Monday, October 17, 2011

How Are the Per Web Application Singleton Objects Created in the JSF Framework

In the JSF framework, there are several key classes that are the singletons for the application. They are created using the following way:
FactoryFinder --> Factory --> Singleton Object.
To guarantee that the object is a singleton, the FactoryFinder and the Factory do the following:
  1. The Factories are also singletons. So you can just use plain code to get a field object of it as a singleton too.
  2. The FactoryFinder defines all its fields and methods to be static. And it puts the code to retrieve the factoies in a synchronized block. So when you get a factory object from FactoryFinder, it will be a singleton.
  3. Now since the web app uses the static method of FactoryFinder to get the factory object, will different web applications deployed on the same server share the same factory object? The answer is "No" and it is very important. The FactoryFinder uses classloader of the specific web application to achieve this result.

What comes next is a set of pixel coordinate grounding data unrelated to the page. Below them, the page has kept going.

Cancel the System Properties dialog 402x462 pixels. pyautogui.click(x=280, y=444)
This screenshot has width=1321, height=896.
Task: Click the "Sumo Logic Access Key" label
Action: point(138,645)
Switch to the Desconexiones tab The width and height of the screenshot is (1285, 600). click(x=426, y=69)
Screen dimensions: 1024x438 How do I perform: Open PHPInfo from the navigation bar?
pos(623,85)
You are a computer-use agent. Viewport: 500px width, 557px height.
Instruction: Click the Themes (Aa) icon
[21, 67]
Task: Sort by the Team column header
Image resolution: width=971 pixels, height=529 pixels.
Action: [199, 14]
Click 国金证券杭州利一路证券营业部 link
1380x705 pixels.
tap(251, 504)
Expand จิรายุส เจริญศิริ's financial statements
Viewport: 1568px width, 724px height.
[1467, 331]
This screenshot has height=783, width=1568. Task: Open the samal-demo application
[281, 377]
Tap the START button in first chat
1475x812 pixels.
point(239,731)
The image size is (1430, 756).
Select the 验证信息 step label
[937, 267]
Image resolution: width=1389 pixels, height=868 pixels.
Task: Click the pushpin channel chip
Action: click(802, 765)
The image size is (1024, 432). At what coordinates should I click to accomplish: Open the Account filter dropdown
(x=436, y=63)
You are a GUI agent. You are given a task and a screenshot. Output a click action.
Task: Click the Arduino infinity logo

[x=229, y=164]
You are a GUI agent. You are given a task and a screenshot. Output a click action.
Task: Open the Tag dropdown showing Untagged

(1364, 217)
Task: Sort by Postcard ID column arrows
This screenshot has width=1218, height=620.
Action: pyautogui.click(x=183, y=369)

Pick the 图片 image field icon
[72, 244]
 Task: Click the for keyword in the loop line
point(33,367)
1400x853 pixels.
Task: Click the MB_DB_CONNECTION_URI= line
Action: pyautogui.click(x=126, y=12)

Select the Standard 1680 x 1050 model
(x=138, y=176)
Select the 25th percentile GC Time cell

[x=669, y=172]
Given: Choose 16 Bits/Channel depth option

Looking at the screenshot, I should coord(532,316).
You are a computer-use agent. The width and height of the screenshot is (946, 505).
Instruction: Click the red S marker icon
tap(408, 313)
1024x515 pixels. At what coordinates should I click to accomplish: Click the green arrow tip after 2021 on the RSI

Note 1: If the purpose is to just create a singleton, then there is no need to use Factory. I think the main purpose to use Factory here is to give a mechanism so the different implementations of the singleton classes can be used. Factory uses some algorithm to find and load the implementation classes.

Note 2: The factories are loaded at the startup time of the server. This is before the web application is used by any user.

In FactoryFinder, there are four factories that can be created. They are: ApplicationFactory, FacesContextFactory, LifecycleFactory, and RenderKitFactory.

Take the Application singleton as the example.

From javadoc, javax.faces.application.Application represents a per-web-application singleton object. It is created by the following:
Application application = ApplicationFactory.getApplication();

The implementation ApplicationFactoryImpl is simply the following:
private Application application;

   public Application getApplication(){
      if (application == null )
      {
         application = new ApplicationImpl();
       }
       return applicaiton;
   }
You can see that this code does not deal with thread safety. And it is not static. So this code itself does not guarantee that the returned applicaiton object will be a singleton.

The javax.faces.application.ApplicationFactory is also a per-web-application singleton. It is created by the following in FactoryFinder:
private static HashMap applicationMaps = new HashMap();
  
   public static Object getFactory(String factoryName) throws FacesException{
    validateFactoryName(factoryName);
    synchronized (applicationMaps) {
            Map appMap = getApplicationMap();
   
              Object 
      factory = null,
      factoryOrList = appMap.get(factoryName);
                if (factoryOrList != null && (!(factoryOrList instanceof List))) {
     
                    return (factoryOrList);
                }
        
                factory = getImplementationInstance(classLoader, factoryName,
          (List) factoryOrList);
         
                if (null == factory) {
                    ResourceBundle rb = LOGGER.getResourceBundle();
                    String message = rb.getString("severe.no_factory");
                    message = MessageFormat.format(message, factoryName);
                    throw new IllegalStateException(message);
                }
    
                appMap.put(factoryName, factory);
                return (factory);
        }
   
   }

So in this method, the synchronized code is used. it is guaranteed that the singleton will be returned.
Let us look at the code in more detail to see why the returned factory object is per-web application.
The line Map appMap = getApplicationMap(); creates a local Map variable appMap. The method called is the following:
private static HashMap applicationMaps = new HashMap();

private static Map getApplicationMap() {
        // Identify the web application class loader
        ClassLoader classLoader = getClassLoader();
 Map result = null;
 
 // Return any previously instantiated factory instance (of the
 // specified name) for this web application
 result = (HashMap) applicationMaps.get(classLoader);
 if (result == null) {
     result = new HashMap();
     applicationMaps.put(classLoader, result);
 }
 return result;
    }
So it is a map from the classLoader to another map. This classLoader object is different for different web applications deployed on the same server. The method is the following:
private static ClassLoader getClassLoader() throws FacesException {

        // J2EE 1.3 (and later) containers are required to make the
        // web application class loader visible through the context
        // class loader of the current thread.
        ClassLoader cl = Thread.currentThread().getContextClassLoader();
        if (cl == null) {
            throw new FacesException("getContextClassLoader");
        }
        return (cl);

    }
You can see that it uses the current thread to get the ClassLoader object. The static instance variable applicationMaps of the class FactoryFinder contains the following information:
classLoader --> {factoryName --> factoryObject}
So in a more strict sense, the factoryObject singleton is not a singleton across the JVM. It is a singleton inside each web applicaiton.